··· Material to process
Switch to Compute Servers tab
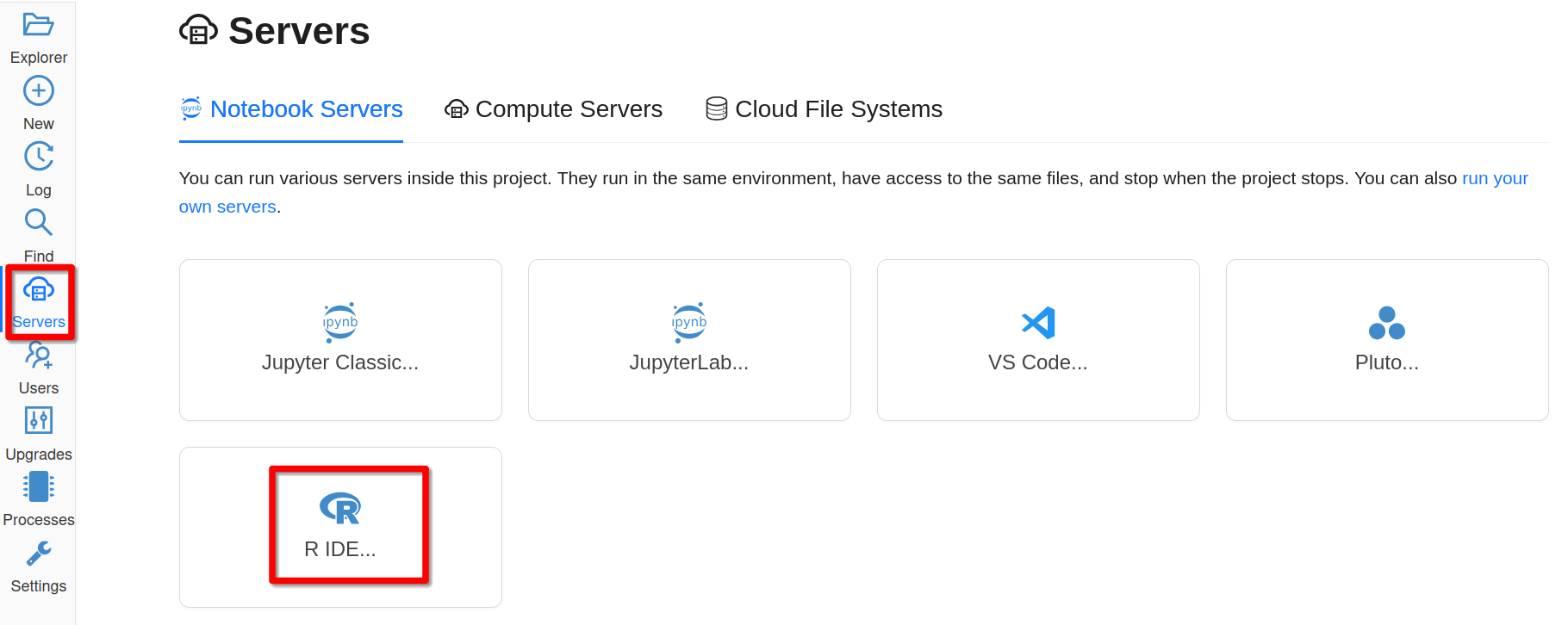 pyautogui.click(x=553, y=109)
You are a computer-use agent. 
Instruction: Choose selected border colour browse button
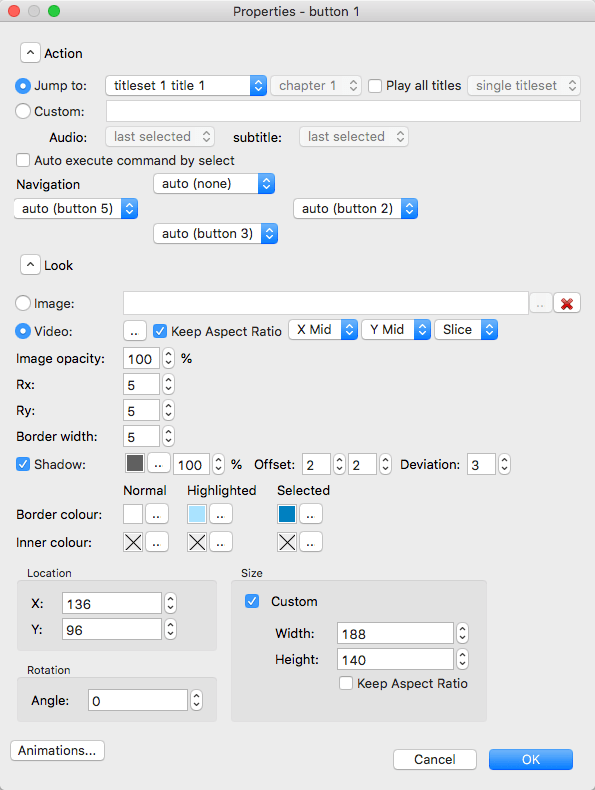[310, 514]
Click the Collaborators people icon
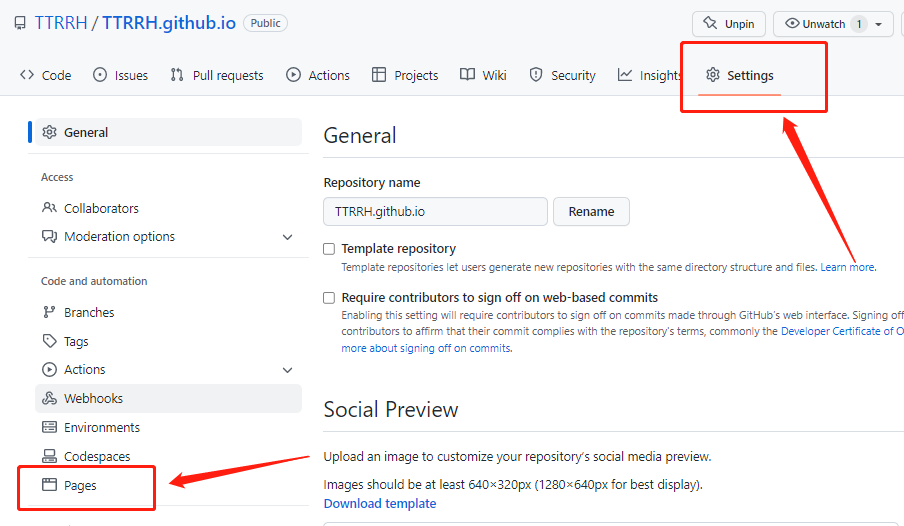The width and height of the screenshot is (904, 526). point(49,208)
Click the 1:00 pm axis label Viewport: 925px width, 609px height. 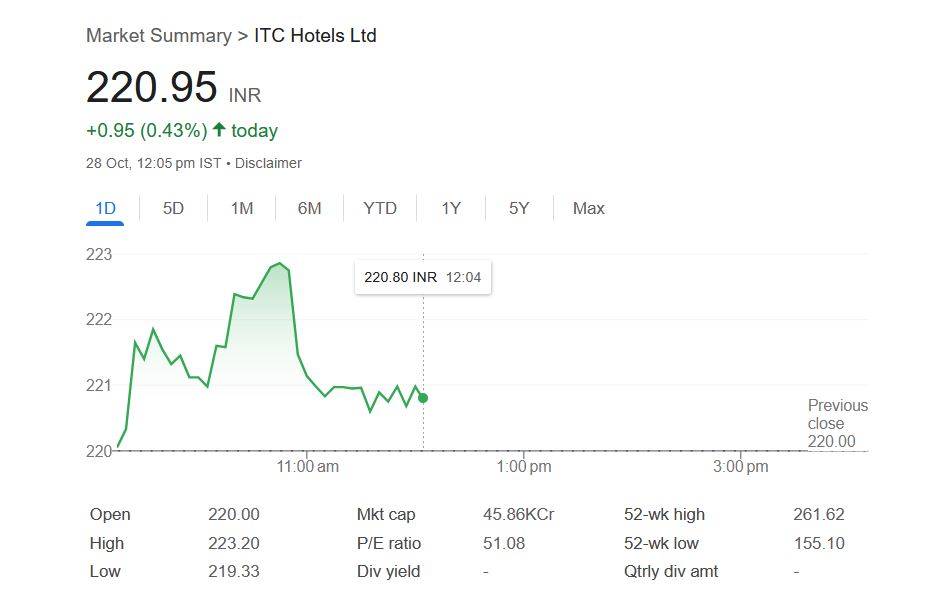[x=524, y=466]
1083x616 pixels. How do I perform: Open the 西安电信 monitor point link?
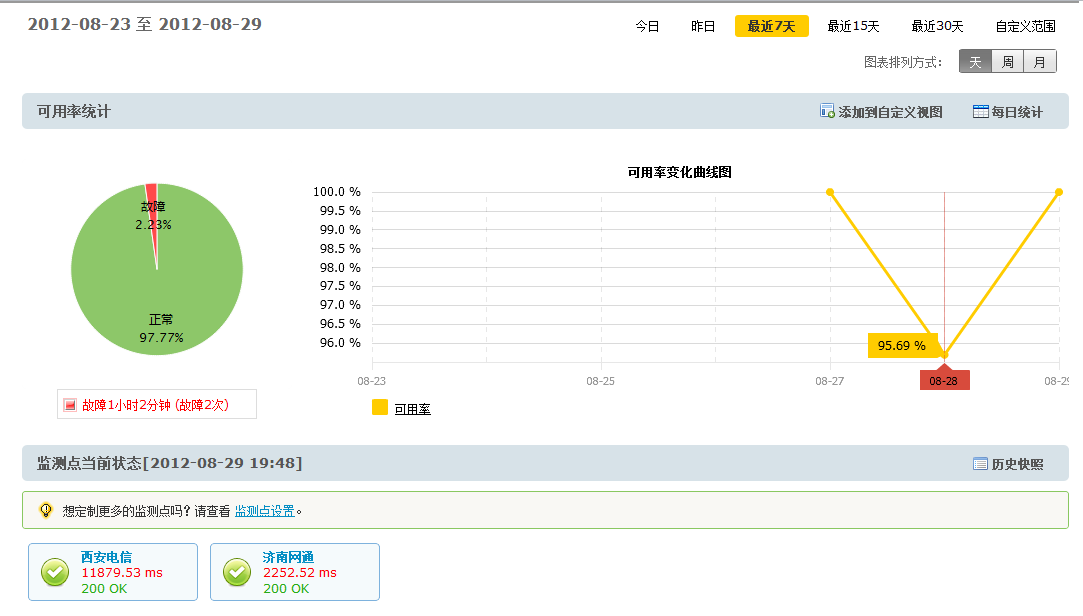click(x=106, y=557)
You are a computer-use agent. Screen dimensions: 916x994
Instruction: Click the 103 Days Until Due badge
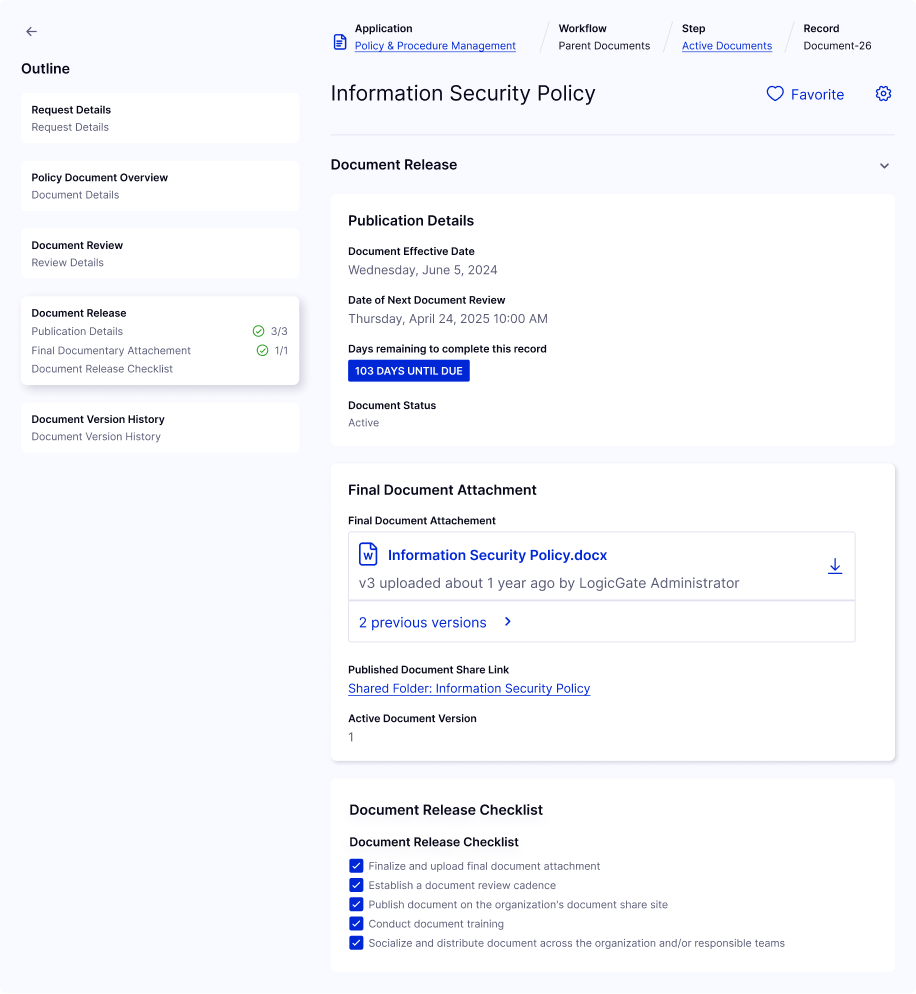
······
■ Exercise prompt ■
Which lines in the records above contain the word "agent"? Report each of those lines in full.

■ Right answer ■
You are a computer-use agent. 
You are a computer-use agent. Screen dimensions: 916x994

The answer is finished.